February 1, 2012 5 Comments
Andrew Detmer (Dane DeHaan) is not the most popular boy in school. Bullied by his classmates and beaten by his drunken ex-Fireman father at home, Andrew endeavours to chronicle his life with a newly acquired video camera. Talked into attending an extracurricular rave by his cousin Matt Garetty (Alex Russell), Andrew once again finds himself ostracised by his peers, leaving the party to clear spilt beer off of his camera only to be talked into filming a mysterious discovery for another student, Steve Montgomery (Michael B. Jordan). Entering a nearby cave, the trio discover a strange, glowing structure which messes with their electronics and nearly buries them when the earth above them collapses. When their encounter leaves them with growing telekinetic abilities, however, Andrew finds that he is no longer at the bottom of society’s pecking order.

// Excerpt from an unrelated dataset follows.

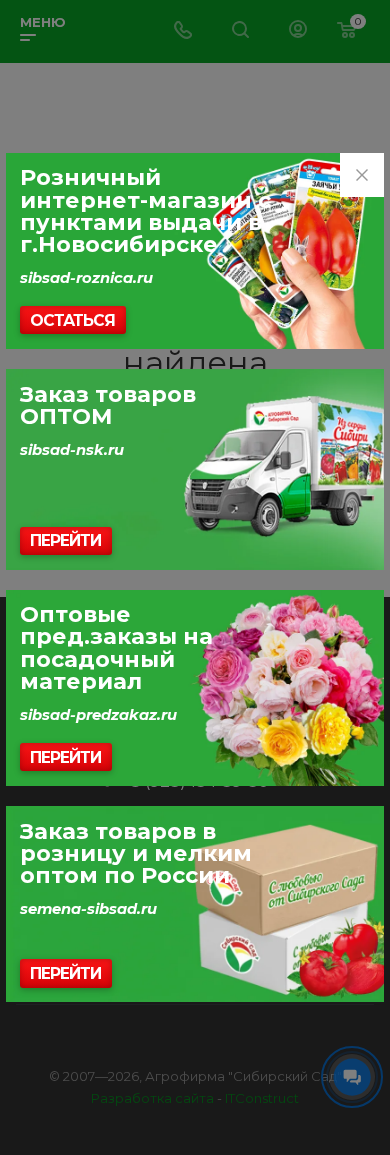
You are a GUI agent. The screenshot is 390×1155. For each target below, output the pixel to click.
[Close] (362, 175)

You might not have noticed, but 2012 looks to be more than a little superhero-heavy. With The Avengers, Spider-man and Batman set to battle it out for admits come summer, and films like Ghost Rider: Spirit of Vengeance and Dredd flanking the heavyweights, a newcomer such as Josh Trank’s fledgling Chronicle was always under threat of being lost in the deluge of capes and costumes. That Chronicle not only manages to impress in a cinematic landscape so saturated in superheroics, but also sets such a high bar for its better established peers to follow, is testament to the good work and talents of Trank and writer Max Landis as they endeavoured to find something new to say, and a novel way in which to say it.
While novel might not be the first word that jumps to mind when describing the found footage format at large, Chronicle manages to make the practice work for it, much in the same way that Troll Hunter did last year with its mocumentary tale of Norwegian conspiracy. Through a number of imaginative and innovative machinations, the cameras and characters are liberated from the usual hindrances of relegating one character offscreen with a barrier prop. Indeed, approximately three weeks are allowed to elapse in one cut between the acquisition and first display of the trio’s abilities, as Andrew sets about acquiring a replacement camera – just one manifestation of the filmmaker’s pursuit of realism.
Of course, it helps that Chronicle isn’t really a superhero movie after all. In a neat inversion of Kick-Ass‘ recent genre subversion, it is strictly all powers and no responsibility. Chronicle is the 28 Days Later of superhero movies, the word apparently as taboo to Trench as ‘zombie’ has become thanks to the likes of Danny Boyle. In fact, the film Chronicle most closely resembles is arguably manga masterpiece Akira (or, for slighly different – less fair – reasons, 2008 miss-step Jumper), with the trio’s relationship pushed front and centre – the newfound telekinetic powers just one element of a much deeper story. Indeed, after seeing Chronicle do it so well, I feel less strongly about ever seeing Akira realised in live action.
The three central performances are impeccable, with Dane DeHaan in particular impressing as the troubled Andrew. From passive victim to self-fashioned “apex predator”, the way in which DeHaan’s has executed his character’s development is note-perfect, the steady increase in foreboding he propagates proving one of the film’s crowning achievements. Russell and Jordan are similarly absorbing as the comparatively straight-cut but by no means less complex Matt and Steve. With early banter and camaraderie an absolute pleasure to watch, their hastily forged friendship soon fractures under pressure, aggravated by Andrew’s tumultuous and unhealthy home-life.
Sadly, while the welcome alchemy of found footage and indie superhero sensibilities might work beautifully for the majority of the film’s build up – the keen implementation such that you never question the logistics of the ever-present video camera – the two elements begin to jar as the story reaches its admittedly breath-taking climax. What once facilitated the audience’s immersion into toy store-set hi-jinx or the boys’ first flight suddenly becomes barrier-like as you are forced to watch the explosive finale from an assortment of poor quality sources at what is often a considerable distance.
Chronicle, then, probably the only quasi-superhero movie you’ll see this year to cleverly name-check Plato’s Analogy of the Cave, is a heck of a lot of fun. Admirable performances, jaw-dropping effects and a refreshing approach to an increasingly staid genre play in the film’s favour, with the sole criticism – a necessary evil – doing nothing to detract from the first hour’s indomitable success.